▸ **WORK TASK**
Return the listing beneath precisely, with every line intact.

▸ **SOURCE DATA**
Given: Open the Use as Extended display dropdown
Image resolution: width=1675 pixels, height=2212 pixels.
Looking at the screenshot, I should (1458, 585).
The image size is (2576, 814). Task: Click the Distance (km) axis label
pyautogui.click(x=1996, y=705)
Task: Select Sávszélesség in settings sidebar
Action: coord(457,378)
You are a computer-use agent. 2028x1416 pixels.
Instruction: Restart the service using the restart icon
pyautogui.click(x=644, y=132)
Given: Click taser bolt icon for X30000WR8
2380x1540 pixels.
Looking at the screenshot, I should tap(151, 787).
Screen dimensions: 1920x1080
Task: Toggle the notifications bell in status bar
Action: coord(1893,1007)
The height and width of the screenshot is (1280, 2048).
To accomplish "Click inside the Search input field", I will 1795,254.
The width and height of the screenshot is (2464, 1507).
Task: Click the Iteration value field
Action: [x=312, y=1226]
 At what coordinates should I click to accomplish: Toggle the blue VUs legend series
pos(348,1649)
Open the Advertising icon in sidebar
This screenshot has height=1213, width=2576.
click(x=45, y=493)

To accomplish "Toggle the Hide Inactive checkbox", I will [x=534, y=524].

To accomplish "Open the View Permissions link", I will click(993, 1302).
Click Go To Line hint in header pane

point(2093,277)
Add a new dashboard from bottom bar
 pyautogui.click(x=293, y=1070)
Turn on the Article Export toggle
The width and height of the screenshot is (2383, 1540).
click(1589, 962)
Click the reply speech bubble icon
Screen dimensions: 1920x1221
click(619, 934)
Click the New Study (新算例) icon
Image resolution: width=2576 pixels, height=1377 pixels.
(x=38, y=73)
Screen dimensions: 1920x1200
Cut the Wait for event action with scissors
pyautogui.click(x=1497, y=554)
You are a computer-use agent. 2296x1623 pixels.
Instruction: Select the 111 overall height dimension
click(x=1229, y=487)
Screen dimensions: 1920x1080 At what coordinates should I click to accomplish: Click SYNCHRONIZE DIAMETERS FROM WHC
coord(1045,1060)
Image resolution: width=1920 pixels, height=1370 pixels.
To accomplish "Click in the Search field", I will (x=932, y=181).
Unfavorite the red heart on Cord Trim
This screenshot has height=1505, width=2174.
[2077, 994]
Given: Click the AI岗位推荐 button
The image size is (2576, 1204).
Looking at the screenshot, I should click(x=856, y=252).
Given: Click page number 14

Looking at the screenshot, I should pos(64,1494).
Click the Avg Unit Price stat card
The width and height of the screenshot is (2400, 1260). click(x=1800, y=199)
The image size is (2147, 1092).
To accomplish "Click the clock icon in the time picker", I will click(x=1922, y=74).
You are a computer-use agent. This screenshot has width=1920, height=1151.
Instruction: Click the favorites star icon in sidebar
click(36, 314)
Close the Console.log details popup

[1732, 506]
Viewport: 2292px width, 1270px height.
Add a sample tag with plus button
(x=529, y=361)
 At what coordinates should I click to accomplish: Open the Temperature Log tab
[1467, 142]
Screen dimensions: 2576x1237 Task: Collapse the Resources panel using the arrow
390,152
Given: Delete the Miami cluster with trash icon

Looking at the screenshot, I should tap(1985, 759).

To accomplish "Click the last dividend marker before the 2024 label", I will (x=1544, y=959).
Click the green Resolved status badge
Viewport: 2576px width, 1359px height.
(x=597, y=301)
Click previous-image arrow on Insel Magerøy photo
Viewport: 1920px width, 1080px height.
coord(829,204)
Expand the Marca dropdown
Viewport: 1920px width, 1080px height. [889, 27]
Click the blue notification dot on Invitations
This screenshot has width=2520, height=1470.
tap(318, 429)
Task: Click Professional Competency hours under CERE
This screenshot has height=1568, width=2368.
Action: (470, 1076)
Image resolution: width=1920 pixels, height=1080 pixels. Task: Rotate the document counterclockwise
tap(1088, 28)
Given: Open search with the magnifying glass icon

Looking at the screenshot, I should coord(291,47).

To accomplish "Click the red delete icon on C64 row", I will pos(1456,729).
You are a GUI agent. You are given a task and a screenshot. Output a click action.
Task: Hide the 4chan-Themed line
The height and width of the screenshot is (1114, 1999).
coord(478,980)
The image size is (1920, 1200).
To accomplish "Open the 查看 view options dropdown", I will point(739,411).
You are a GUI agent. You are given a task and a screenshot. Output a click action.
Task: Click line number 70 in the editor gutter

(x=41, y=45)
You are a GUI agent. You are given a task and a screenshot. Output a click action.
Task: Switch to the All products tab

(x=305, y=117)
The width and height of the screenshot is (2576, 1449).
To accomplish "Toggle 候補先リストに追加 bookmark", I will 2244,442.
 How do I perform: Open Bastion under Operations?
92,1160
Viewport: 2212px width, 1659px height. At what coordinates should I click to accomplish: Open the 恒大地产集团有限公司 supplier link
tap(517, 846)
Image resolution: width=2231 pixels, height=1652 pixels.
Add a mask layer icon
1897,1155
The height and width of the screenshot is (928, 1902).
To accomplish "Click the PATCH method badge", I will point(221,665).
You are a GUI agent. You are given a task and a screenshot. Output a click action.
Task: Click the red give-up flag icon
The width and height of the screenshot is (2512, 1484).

▸ **EXERCISE ANSWER**
Given: Open the Use as Extended display dropdown
Image resolution: width=1675 pixels, height=2212 pixels.
Looking at the screenshot, I should (1458, 585).
The image size is (2576, 814). Task: Click the Distance (km) axis label
pyautogui.click(x=1996, y=705)
Task: Select Sávszélesség in settings sidebar
Action: coord(457,378)
You are a computer-use agent. 2028x1416 pixels.
Instruction: Restart the service using the restart icon
pyautogui.click(x=644, y=132)
Given: Click taser bolt icon for X30000WR8
2380x1540 pixels.
Looking at the screenshot, I should tap(151, 787).
Screen dimensions: 1920x1080
Task: Toggle the notifications bell in status bar
Action: coord(1893,1007)
The height and width of the screenshot is (1280, 2048).
To accomplish "Click inside the Search input field", I will 1795,254.
The width and height of the screenshot is (2464, 1507).
Task: Click the Iteration value field
Action: [x=312, y=1226]
 At what coordinates should I click to accomplish: Toggle the blue VUs legend series
pos(348,1649)
Open the Advertising icon in sidebar
This screenshot has height=1213, width=2576.
click(x=45, y=493)

To accomplish "Toggle the Hide Inactive checkbox", I will [x=534, y=524].

To accomplish "Open the View Permissions link", I will click(993, 1302).
Click Go To Line hint in header pane

point(2093,277)
Add a new dashboard from bottom bar
 pyautogui.click(x=293, y=1070)
Turn on the Article Export toggle
The width and height of the screenshot is (2383, 1540).
click(1589, 962)
Click the reply speech bubble icon
Screen dimensions: 1920x1221
click(619, 934)
Click the New Study (新算例) icon
Image resolution: width=2576 pixels, height=1377 pixels.
(x=38, y=73)
Screen dimensions: 1920x1200
Cut the Wait for event action with scissors
pyautogui.click(x=1497, y=554)
You are a computer-use agent. 2296x1623 pixels.
Instruction: Select the 111 overall height dimension
click(x=1229, y=487)
Screen dimensions: 1920x1080 At what coordinates should I click to accomplish: Click SYNCHRONIZE DIAMETERS FROM WHC
coord(1045,1060)
Image resolution: width=1920 pixels, height=1370 pixels.
To accomplish "Click in the Search field", I will (x=932, y=181).
Unfavorite the red heart on Cord Trim
This screenshot has height=1505, width=2174.
[2077, 994]
Given: Click the AI岗位推荐 button
The image size is (2576, 1204).
Looking at the screenshot, I should click(x=856, y=252).
Given: Click page number 14

Looking at the screenshot, I should pos(64,1494).
Click the Avg Unit Price stat card
The width and height of the screenshot is (2400, 1260). click(x=1800, y=199)
The image size is (2147, 1092).
To accomplish "Click the clock icon in the time picker", I will click(x=1922, y=74).
You are a computer-use agent. This screenshot has width=1920, height=1151.
Instruction: Click the favorites star icon in sidebar
click(36, 314)
Close the Console.log details popup

[1732, 506]
Viewport: 2292px width, 1270px height.
Add a sample tag with plus button
(x=529, y=361)
 At what coordinates should I click to accomplish: Open the Temperature Log tab
[1467, 142]
Screen dimensions: 2576x1237 Task: Collapse the Resources panel using the arrow
390,152
Given: Delete the Miami cluster with trash icon

Looking at the screenshot, I should tap(1985, 759).

To accomplish "Click the last dividend marker before the 2024 label", I will (x=1544, y=959).
Click the green Resolved status badge
Viewport: 2576px width, 1359px height.
(x=597, y=301)
Click previous-image arrow on Insel Magerøy photo
Viewport: 1920px width, 1080px height.
coord(829,204)
Expand the Marca dropdown
Viewport: 1920px width, 1080px height. [889, 27]
Click the blue notification dot on Invitations
This screenshot has width=2520, height=1470.
tap(318, 429)
Task: Click Professional Competency hours under CERE
This screenshot has height=1568, width=2368.
Action: (470, 1076)
Image resolution: width=1920 pixels, height=1080 pixels. Task: Rotate the document counterclockwise
tap(1088, 28)
Given: Open search with the magnifying glass icon

Looking at the screenshot, I should coord(291,47).

To accomplish "Click the red delete icon on C64 row", I will pos(1456,729).
You are a GUI agent. You are given a task and a screenshot. Output a click action.
Task: Hide the 4chan-Themed line
The height and width of the screenshot is (1114, 1999).
coord(478,980)
The image size is (1920, 1200).
To accomplish "Open the 查看 view options dropdown", I will point(739,411).
You are a GUI agent. You are given a task and a screenshot. Output a click action.
Task: Click line number 70 in the editor gutter

(x=41, y=45)
You are a GUI agent. You are given a task and a screenshot. Output a click action.
Task: Switch to the All products tab

(x=305, y=117)
The width and height of the screenshot is (2576, 1449).
To accomplish "Toggle 候補先リストに追加 bookmark", I will 2244,442.
 How do I perform: Open Bastion under Operations?
92,1160
Viewport: 2212px width, 1659px height. At what coordinates should I click to accomplish: Open the 恒大地产集团有限公司 supplier link
tap(517, 846)
Image resolution: width=2231 pixels, height=1652 pixels.
Add a mask layer icon
1897,1155
The height and width of the screenshot is (928, 1902).
To accomplish "Click the PATCH method badge", I will point(221,665).
You are a GUI agent. You are given a task and a screenshot. Output a click action.
Task: Click the red give-up flag icon
The width and height of the screenshot is (2512, 1484).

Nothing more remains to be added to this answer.